* **Requirement**
Search the data for the string "width" and gather each line it is in.

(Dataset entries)
──────────
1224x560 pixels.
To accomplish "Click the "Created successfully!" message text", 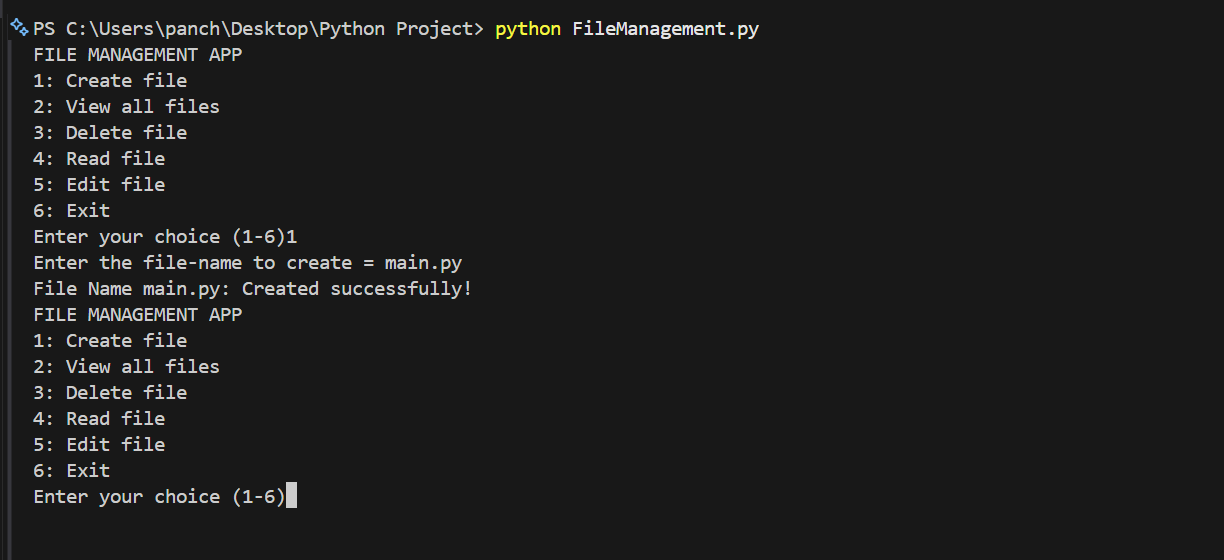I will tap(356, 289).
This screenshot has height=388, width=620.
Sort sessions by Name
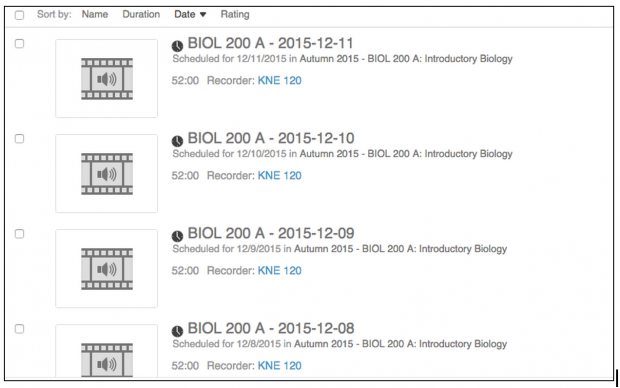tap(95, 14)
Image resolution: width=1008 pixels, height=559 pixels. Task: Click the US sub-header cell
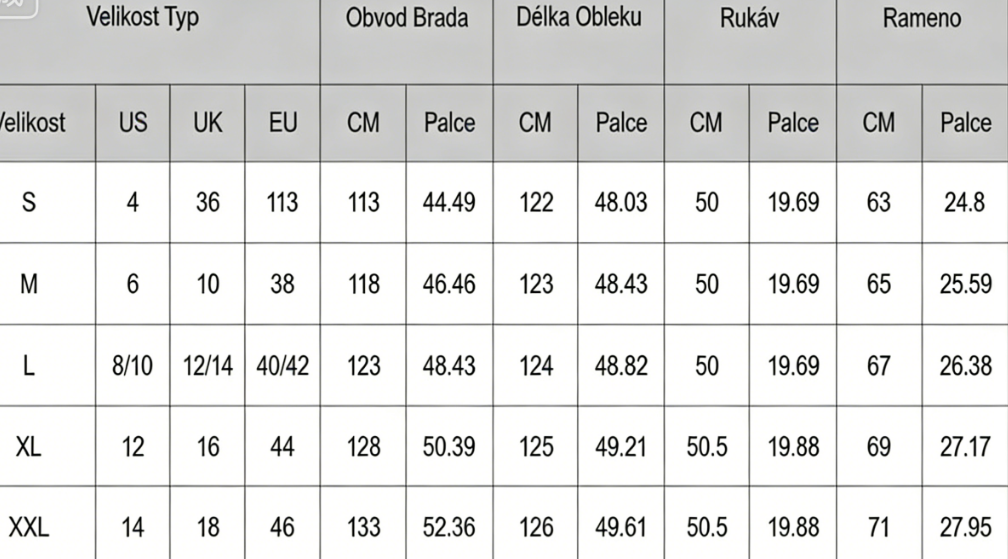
──────────
* **Answer section**
This screenshot has height=388, width=620.
Image resolution: width=1008 pixels, height=559 pixels. Task: Click the US sub-header cell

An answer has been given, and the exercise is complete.